Simple blood test may reveal the earliest signs of pancreatic cancer, say Johns Hopkins researchers. The findings of their research, if confirmed, they say, could be an important step in reducing mortality from the cancer, which has an overall five-year survival rate of less than 5 percent and has seen few improvements in survival over the last three decades.
"We have mammograms to screen for breast cancer and colonoscopies for colon cancer but we have had nothing to help us screen for pancreatic cancer," says Nita Ahuja, M.D., an associate professor of surgery, oncology and urology at the Johns Hopkins University School of Medicine and leader of the study described online this month in the journal Clinical Cancer Research. "While far from perfect, we think we have found an early detection marker for pancreatic cancer that may allow us to locate and attack the disease at a much earlier stage than we usually do."

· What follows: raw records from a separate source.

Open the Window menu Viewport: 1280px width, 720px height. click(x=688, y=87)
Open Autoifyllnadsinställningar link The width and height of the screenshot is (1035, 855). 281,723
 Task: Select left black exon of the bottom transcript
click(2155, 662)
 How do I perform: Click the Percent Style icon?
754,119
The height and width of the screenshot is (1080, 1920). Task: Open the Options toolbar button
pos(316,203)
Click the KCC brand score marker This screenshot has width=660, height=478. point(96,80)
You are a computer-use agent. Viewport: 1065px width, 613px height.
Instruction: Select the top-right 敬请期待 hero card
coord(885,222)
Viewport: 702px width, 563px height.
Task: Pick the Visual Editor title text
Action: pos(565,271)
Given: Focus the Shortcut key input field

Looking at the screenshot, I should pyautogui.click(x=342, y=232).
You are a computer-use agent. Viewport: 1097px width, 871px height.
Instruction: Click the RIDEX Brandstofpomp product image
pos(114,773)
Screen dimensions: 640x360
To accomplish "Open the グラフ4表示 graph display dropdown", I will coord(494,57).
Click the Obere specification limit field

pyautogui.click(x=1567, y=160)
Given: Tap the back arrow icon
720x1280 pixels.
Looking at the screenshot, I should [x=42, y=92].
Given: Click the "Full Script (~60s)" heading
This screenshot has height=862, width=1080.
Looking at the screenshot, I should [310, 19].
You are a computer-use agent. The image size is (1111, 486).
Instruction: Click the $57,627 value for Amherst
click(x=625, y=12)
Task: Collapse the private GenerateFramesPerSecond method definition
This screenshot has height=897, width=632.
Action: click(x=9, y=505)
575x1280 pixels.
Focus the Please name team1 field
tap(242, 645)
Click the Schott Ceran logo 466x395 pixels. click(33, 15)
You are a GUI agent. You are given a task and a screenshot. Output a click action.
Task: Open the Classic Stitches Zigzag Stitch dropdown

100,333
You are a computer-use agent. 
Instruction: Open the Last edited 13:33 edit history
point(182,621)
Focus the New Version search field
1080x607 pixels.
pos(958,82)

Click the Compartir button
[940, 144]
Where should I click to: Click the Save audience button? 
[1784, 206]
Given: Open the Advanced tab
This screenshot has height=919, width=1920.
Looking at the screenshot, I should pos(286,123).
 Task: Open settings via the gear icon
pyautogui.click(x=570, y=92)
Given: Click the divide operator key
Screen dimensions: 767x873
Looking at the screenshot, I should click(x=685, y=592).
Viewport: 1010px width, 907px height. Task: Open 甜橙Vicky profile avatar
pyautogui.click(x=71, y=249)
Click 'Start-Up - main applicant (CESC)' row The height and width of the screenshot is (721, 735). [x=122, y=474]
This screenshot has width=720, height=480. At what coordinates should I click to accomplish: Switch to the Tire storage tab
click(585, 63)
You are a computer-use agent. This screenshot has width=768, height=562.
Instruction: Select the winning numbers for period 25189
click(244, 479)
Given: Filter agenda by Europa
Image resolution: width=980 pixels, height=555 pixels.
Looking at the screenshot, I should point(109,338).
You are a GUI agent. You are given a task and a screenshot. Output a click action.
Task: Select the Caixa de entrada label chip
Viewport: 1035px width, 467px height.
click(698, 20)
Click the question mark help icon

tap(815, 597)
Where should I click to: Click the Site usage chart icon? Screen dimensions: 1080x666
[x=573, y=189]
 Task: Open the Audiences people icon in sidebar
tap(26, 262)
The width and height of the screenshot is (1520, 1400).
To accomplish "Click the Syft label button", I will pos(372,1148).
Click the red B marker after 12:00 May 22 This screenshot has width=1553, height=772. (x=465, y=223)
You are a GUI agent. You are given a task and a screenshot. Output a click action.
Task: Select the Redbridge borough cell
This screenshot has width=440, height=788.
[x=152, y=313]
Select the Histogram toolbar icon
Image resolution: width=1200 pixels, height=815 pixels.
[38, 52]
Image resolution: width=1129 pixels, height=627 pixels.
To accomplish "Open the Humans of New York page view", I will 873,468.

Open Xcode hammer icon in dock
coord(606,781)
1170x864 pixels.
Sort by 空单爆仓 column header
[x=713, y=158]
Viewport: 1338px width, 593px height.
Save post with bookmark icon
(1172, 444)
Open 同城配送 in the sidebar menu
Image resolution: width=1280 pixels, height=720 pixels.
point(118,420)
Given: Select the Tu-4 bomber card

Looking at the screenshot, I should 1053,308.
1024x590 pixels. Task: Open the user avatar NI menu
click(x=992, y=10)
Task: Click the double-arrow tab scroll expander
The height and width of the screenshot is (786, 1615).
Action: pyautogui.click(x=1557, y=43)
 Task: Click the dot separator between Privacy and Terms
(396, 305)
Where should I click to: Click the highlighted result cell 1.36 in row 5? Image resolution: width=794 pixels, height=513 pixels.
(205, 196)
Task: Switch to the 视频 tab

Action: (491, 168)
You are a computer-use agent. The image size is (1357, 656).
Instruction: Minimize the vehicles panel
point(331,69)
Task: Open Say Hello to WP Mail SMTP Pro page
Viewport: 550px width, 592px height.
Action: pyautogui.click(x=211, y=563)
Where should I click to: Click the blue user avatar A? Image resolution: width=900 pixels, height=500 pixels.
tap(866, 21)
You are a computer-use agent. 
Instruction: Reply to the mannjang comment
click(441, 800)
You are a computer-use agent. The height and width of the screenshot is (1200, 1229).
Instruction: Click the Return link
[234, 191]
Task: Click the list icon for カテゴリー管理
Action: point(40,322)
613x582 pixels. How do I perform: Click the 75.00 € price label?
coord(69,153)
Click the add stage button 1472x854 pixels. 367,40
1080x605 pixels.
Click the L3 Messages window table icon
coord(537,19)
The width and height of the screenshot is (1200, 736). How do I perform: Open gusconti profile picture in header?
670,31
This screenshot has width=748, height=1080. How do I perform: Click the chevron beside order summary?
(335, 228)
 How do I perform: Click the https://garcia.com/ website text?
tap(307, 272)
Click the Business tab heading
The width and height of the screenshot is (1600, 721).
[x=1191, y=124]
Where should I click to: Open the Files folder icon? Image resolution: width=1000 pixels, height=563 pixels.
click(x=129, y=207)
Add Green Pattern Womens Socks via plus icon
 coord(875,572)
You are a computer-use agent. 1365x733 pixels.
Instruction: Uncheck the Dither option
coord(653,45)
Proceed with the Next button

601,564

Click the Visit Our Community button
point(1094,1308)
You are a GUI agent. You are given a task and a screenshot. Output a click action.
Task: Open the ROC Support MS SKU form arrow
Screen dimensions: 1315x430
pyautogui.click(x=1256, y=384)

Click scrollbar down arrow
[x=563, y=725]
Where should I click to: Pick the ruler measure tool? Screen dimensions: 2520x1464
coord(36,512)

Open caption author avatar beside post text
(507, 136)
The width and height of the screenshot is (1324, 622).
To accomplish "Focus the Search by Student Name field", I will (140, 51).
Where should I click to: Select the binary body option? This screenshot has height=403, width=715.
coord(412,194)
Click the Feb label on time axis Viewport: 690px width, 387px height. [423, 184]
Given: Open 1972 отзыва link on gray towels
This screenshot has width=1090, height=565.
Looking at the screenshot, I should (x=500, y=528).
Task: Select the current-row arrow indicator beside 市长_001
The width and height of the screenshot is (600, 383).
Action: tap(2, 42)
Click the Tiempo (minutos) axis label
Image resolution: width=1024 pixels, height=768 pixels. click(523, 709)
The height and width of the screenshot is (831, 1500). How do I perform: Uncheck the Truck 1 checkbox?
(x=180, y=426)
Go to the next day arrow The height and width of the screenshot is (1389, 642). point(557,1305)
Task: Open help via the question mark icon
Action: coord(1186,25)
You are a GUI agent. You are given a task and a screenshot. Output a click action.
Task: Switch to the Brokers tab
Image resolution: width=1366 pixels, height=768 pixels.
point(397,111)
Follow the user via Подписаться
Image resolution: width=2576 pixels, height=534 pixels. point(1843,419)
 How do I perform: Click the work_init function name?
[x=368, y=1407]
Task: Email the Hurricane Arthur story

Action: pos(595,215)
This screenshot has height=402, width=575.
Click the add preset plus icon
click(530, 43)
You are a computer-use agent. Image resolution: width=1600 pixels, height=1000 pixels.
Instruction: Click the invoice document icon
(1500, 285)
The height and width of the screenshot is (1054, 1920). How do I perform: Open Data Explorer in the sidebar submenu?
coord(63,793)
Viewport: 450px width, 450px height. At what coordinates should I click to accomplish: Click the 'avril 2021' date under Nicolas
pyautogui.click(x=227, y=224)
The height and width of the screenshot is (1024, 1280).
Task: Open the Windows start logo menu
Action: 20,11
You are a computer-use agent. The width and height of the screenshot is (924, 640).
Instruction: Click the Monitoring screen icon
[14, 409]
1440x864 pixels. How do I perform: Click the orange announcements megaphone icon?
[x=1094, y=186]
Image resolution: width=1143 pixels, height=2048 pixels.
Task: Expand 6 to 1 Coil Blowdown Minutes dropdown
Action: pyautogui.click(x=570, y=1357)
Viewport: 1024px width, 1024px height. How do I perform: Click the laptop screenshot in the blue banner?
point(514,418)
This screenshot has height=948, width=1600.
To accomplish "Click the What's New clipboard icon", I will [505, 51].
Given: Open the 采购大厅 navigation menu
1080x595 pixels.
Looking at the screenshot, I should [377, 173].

For their study, Ahuja and her colleagues were able to identify two genes, BNC1 and ADAMTS1, which together were detectable in 81 percent of blood samples from 42 people with early-stage pancreatic cancer, but not in patients without the disease or in patients with a history of pancreatitis, a risk factor for pancreatic cancer. By contrast, the commonly used PSA antigen test for prostate cancer only picks up about 20 percent of prostate cancers.
Using a very sensitive method called Methylation on Beads (MOB) developed by Jeff Tza-Huei Wang, Ph.D., a professor at the Whiting School of Engineering at Johns Hopkins, the researchers were able to single out, in the blood, even the smallest strands of DNA of those two genes with their added methyl groups. The technique uses nanoparticle magnets to latch on to the few molecules being shed by the tumors, which are enough to signal the presence of pancreatic cancer in the body, the researchers found.
Specifically, researchers say, they found BNC1 and ADAMTS1 in 97 percent of tissues from early-stage invasive pancreatic cancers. Surgery is the best chance for survival in pancreatic cancer, because radiation and chemotherapy are not very effective against it. The smaller the cancer -- the earlier it is detected -- the more likely surgery will be successful and the patient will survive.
Ahuja says the practical value of any blood test for cancer markers depends critically on its sensitivity, meaning the proportion of tumors it detects, and its specificity, meaning how many of the positive results are false alarms. The specificity of this new pair of markers is 85 percent, meaning 15 percent would be false alarms. Ahuja says she hopes further research will help refine the test, possibly by adding another gene or two, in order to go over 90 percent in both sensitivity and specificity.
Ahuja also cautions that her team still needs to duplicate the results in a larger sample of tumors, but is encouraged by the results so far. She says she doesn't envision the blood test as a means of screening the general population, the way mammograms and colonoscopies are used to find early breast and colon cancers. Instead, she imagines it would be best used in people at high risk for developing the disease, such as those with a family history of pancreatic cancer, a previous case of pancreatitis, long-term smokers or people with the BRCA gene mutations, which are linked to breast, ovarian and pancreatic cancers.
"You have to optimize your medical resources," says Ahuja, who hopes a commercial blood test might one day only cost $50.
She also notes that once BNC1 and ADAMTS1 are identified in a patient's blood, further tests will be needed to locate an actual cancer.
People who test positive will likely undergo CT scanning and/or endoscopic ultrasound tests ¬-- whereby a tube is placed down the throat into the stomach to image the pancreas -- to search for the cancer. Surgery to remove it would presumably have a better chance of curing the disease owing to its small size and early stage.